The Sentry Tournament of Champions marks the first tournament of 2022 on the PGA Tour and once again it will tee up at the famous Plantation Course at Kapalua in Hawaii.
Tiger Woods might not be in action at the 2021 season winners-only tournament but the former World No.1 did taste victory here twice in 1997 and 2000, back when the tournament was known as the Mercedes Championships.
Skratch threw it back to the latter of those victory years on their social media channels today, posting a hilarious video of Woods on the range that week alongside his long-time coach Butch Harmon.
In a video that many of us had never previously seen before, Harmon was speaking to ESPN about the changes his man Woods had been making to his golf swing in a bid to take his game to the next level.
Woods, who defeated Ernie Els in a playoff that week, can be seen joking in the background while Harmon talks to ESPN.
The year of 2000 proved to be Woods' most successful of his career as he won an incredible nine times.
Woods, who worked with Harmon from 1996 to 2002, won three consecutive majors at the US Open, The Open and US PGA in 2000 and he then took the very next major in 2001 to complete the Grand Slam at the 2001 Masters.
While we might see Woods joke a bit more with the media today, we rarely saw it back in his prime - which makes this video even more refreshing to see.
WATCH THE VIDEO BELOW
"He's gotten so much stronger, which he needed to do to make the changes he wanted to make," Harmon told ESPN during the week of the 2000 tournament.

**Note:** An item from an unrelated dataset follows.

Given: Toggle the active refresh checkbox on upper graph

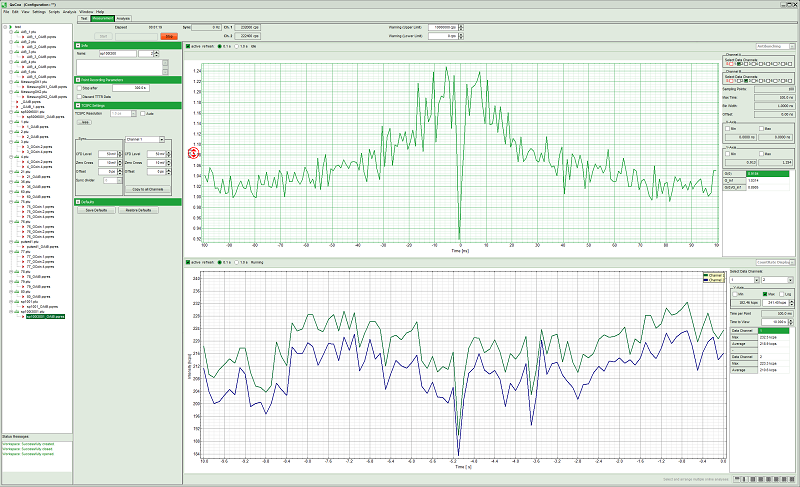Looking at the screenshot, I should point(187,46).
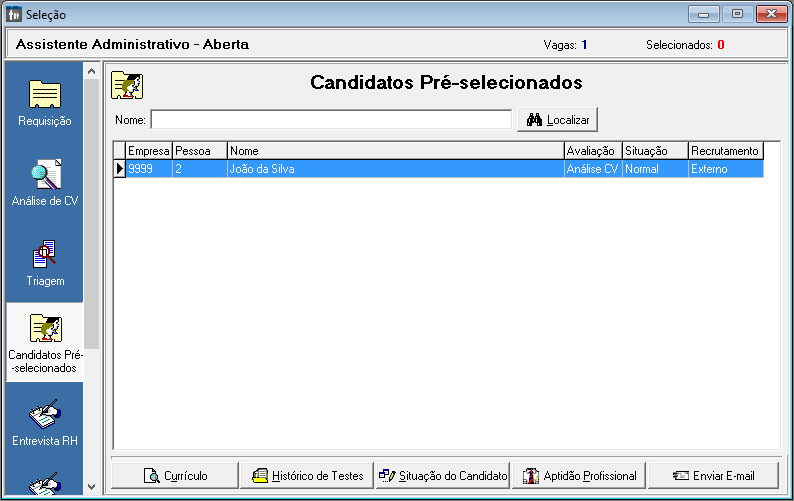
Task: Open the Currículo button
Action: pyautogui.click(x=175, y=475)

"These really weren't necessarily all my idea. This was Tiger and I's idea.
"And if Tiger doesn't leave me alone, I'm going to hit him with his club."

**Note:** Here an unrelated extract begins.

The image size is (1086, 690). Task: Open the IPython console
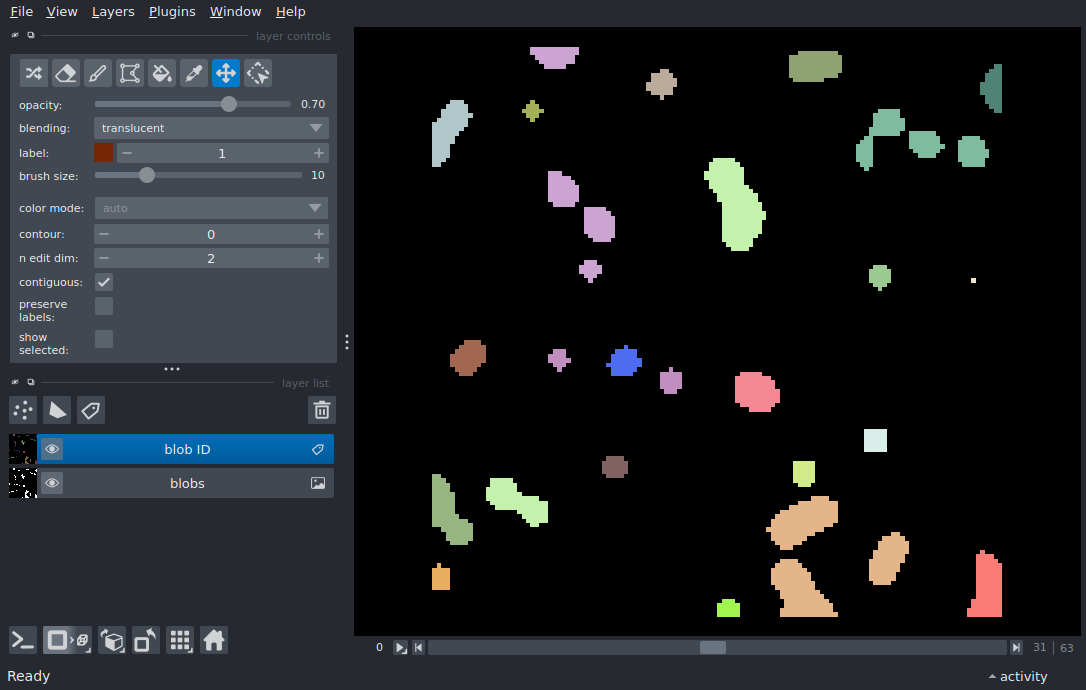point(23,640)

Harmon then added: "But you know, if you look at his golf swing now, his arms and body match up so much better than they did before.

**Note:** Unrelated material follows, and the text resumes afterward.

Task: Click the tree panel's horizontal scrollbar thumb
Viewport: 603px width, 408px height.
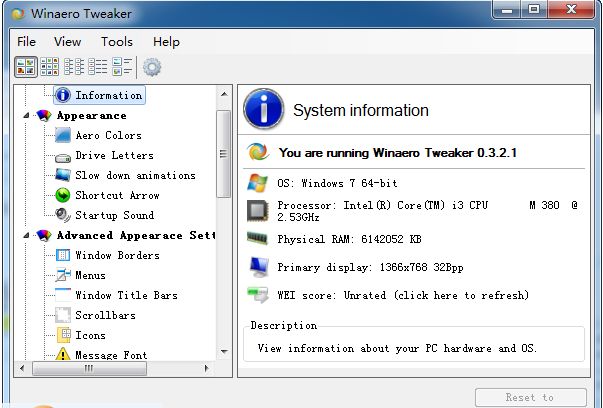Action: tap(88, 367)
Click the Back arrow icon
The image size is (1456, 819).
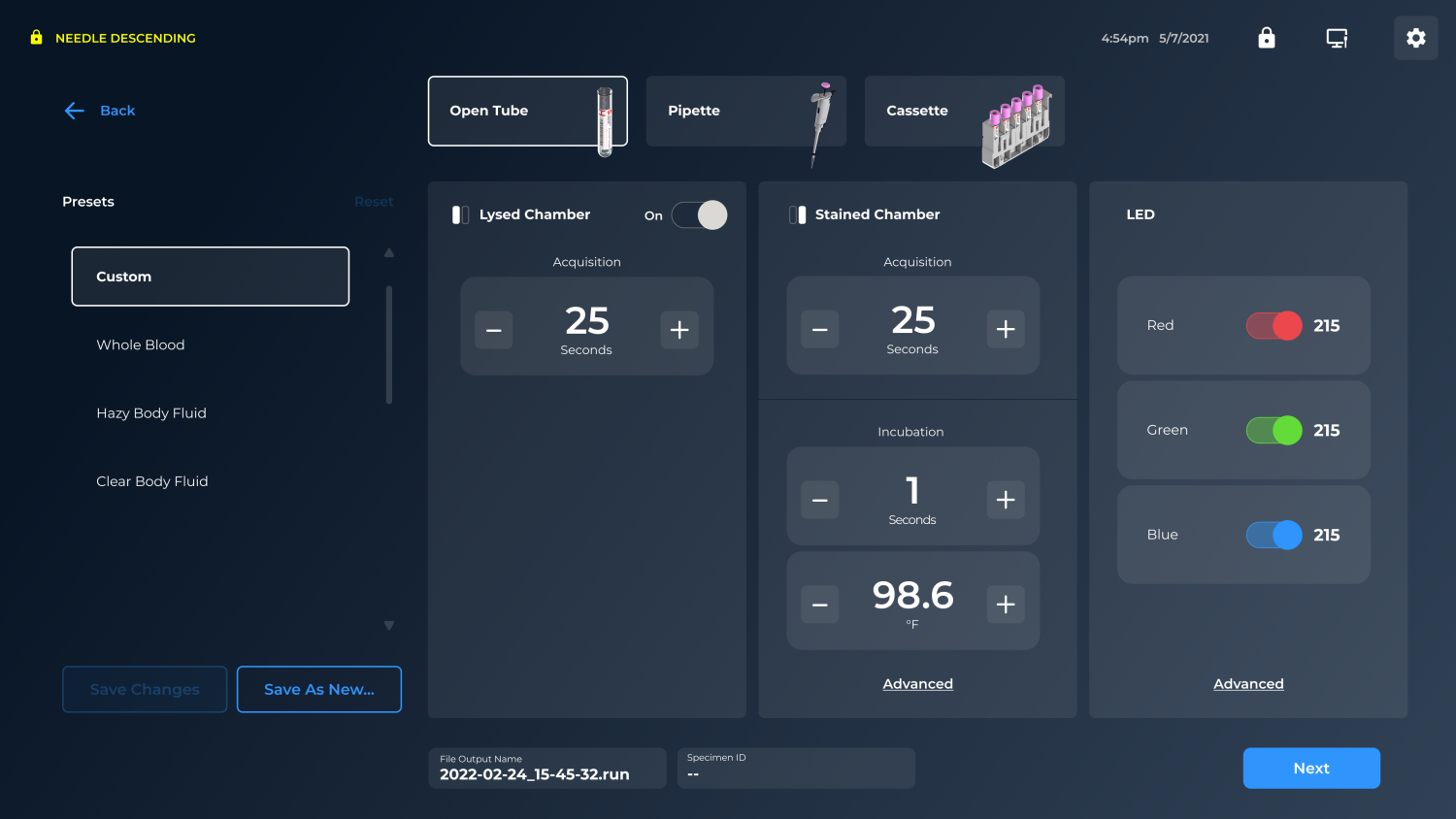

"He's got the club in a much better position at the top.
"He used to get his right arm away behind his body at the top of his swing and then get in a stuck position coming down.
"And we worked really hard to get the right elbow where it's pretty much in the middle of the body at the top of the swing.
"Then he's really worked hard to get his arms out in front of his body on the way down.
"We all know what kind of body speed he's always had, and it was important to match up the arms and the body together.
"And this has allowed him to control his trajectory so much better, and that's why his distance control has gotten so much better.